Настоящий шпион именно такой, как Дефо, не похож на литературного героя Джеймса Бонда, придуманного Яном Флемингом. Уточним, что Ян Флеминг — английский писатель, работавший над серией о Джеймсе Бонде, секретном разведчике 007. Литературный персонаж Джеймс Бонд постоянно участвует в заговорах и интригах, носит при себе невероятное количество записывающей аппаратуры, шифровки зашивает в подкладку брюк и ведет роскошную, праздную жизнь. Реальный же разведчик, совсем не похож на супермена. Читайте также.

В продолжении романа о Крузо, которое не слишком известно русскоязычному читателю, Дефо описал Робинзона в Великой Тартарии и государствах, расположенных на ее землях, — Китайской и Российской империи Московии , быт и нравы населяющих ее народов — китайцев, татар и русских сибирских казаков. Читайте «Литературно» в Telegram и Instagram А также:.

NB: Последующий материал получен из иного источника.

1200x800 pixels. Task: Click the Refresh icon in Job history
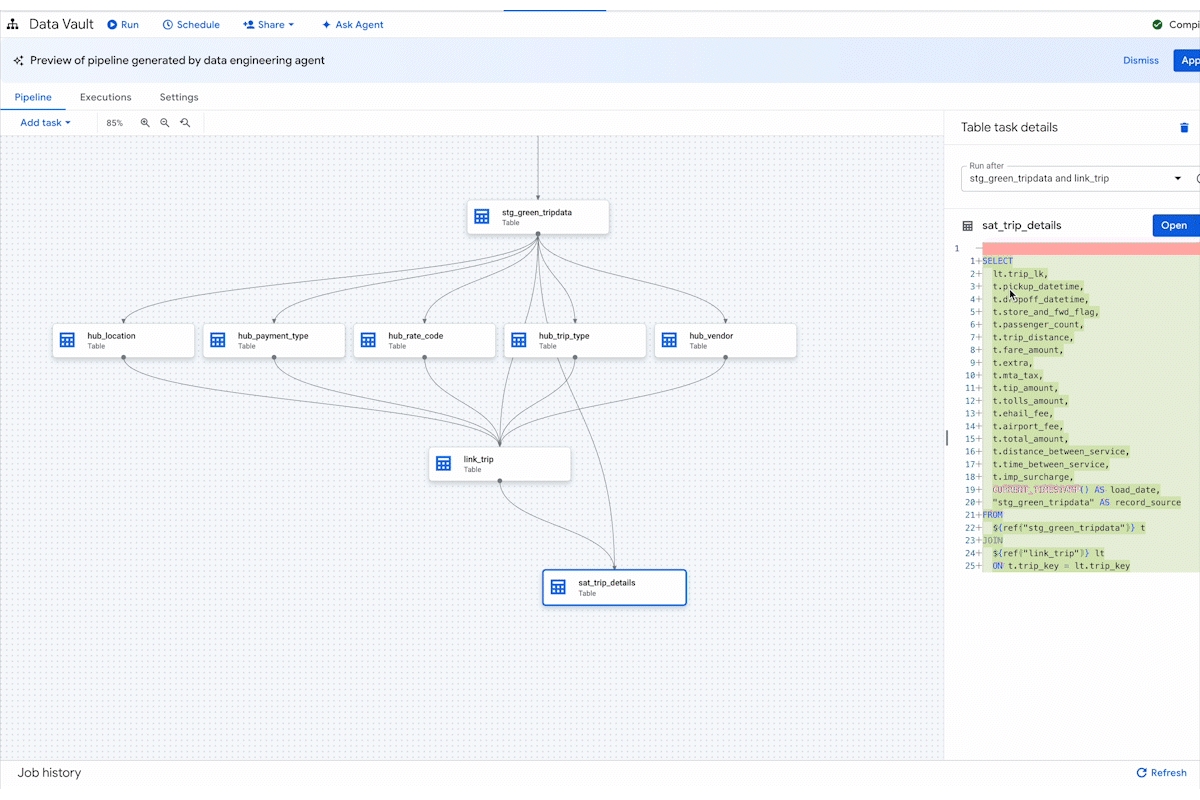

Британцы, которые с одинаковым усердием выдавливают доход из образа Гарри Поттера и Джека-Потрошителя , почему-то не стали раскручивать автора первого английского романа, который только Библии уступает в количестве языков, на которые был переведен. У Шерлока Холмса есть музей-квартира , а у Робинзона Крузо — нет. Дефо был автором более 400 произведений.

Также он шпионил в пользу правительства, занимался объединением Шотландии и Англии, боролся с королем, трижды стоял у позорного столба, сидел в долговой яме, стал основоположником английской журналистики. И из всего этого многообразия дел главное, если верить надгробию, — «Робинзон Крузо». Роман о том, что никогда и ни при каких обстоятельствах нельзя ни сдаваться, ни унывать.

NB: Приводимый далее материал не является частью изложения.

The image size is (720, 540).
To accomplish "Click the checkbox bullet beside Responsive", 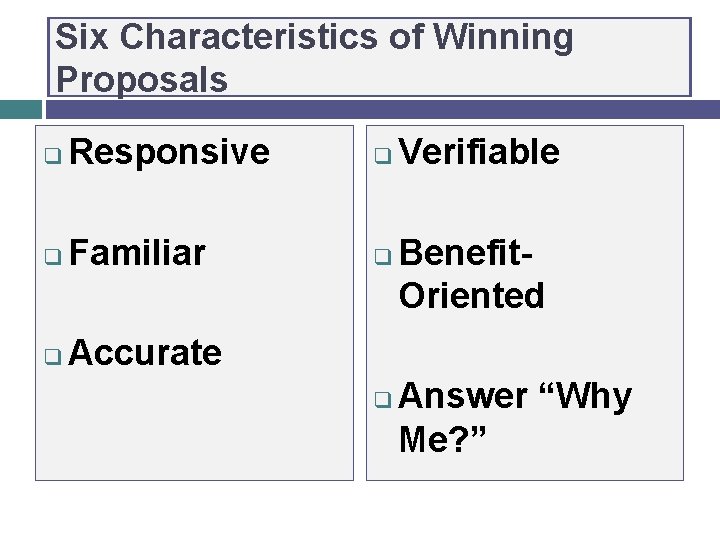I will [53, 156].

В третью часть романа "Серьезные размышления о жизни и удивительных приключениях Робинзона Крузо" вошли назидательные эссе. Издание билингвистическое с параллельными текстами на английском и русском языках, перевод с английского выполнила выпускница УрФУ Анна Дергачева при участии переводчика Владислава Григорьева и профессора университета Ольги Сидоровой, научный редактор проекта - профессор кафедры новой и новейшей истории УрФУ Вероника Высокова.

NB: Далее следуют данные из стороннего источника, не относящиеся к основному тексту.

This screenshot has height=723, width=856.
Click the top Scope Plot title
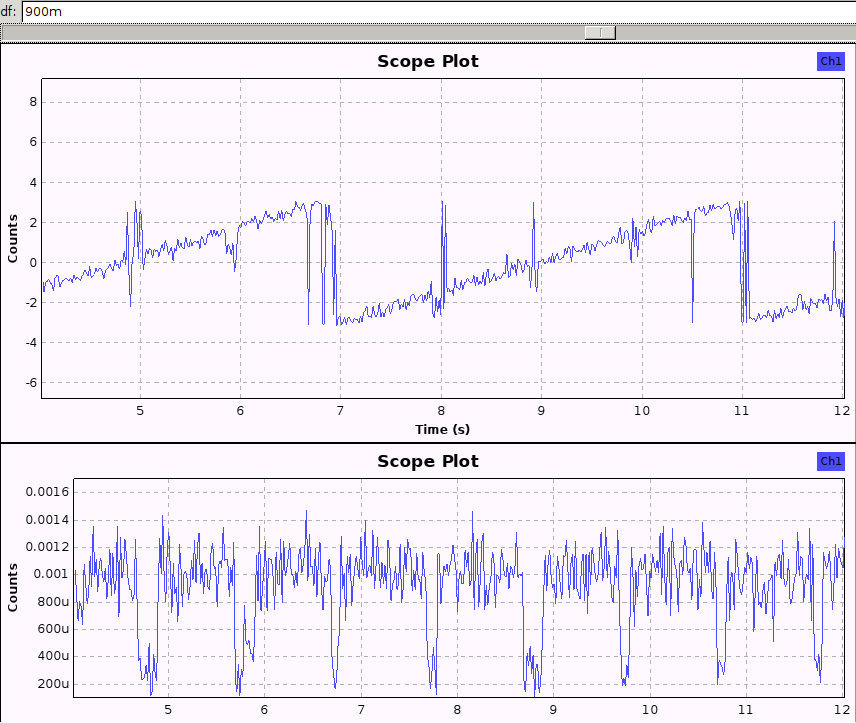pyautogui.click(x=427, y=61)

В книге сохранен стиль и использованы фрагменты оформления первого английского издания романа.

Робинзону Крузо 300 лет

1731) – английский писатель и публицист, создатель первого классического приключенческий романа «Робинзон Крузо». Он считает "Приключения Робинзона Крузо" лучшей книгой, когда-либо написанной, перечитывает ее снова и снова и считает человека плохо начитанным, если бы ему случилось не читать эту книгу. В 1970-80 годах, в условиях дефицита, книга Даниэля Дэфо "Робинзон Крузо" была одной из наиболее доступных для советских школьников приключенческих книжек. Робинзон Крузо. @sirius_book_robinzon. Читать онлайн книгу «Робинзон Крузо» автора Даниэля Дефо полностью, на сайте или через приложение Литрес: Читай и Слушай.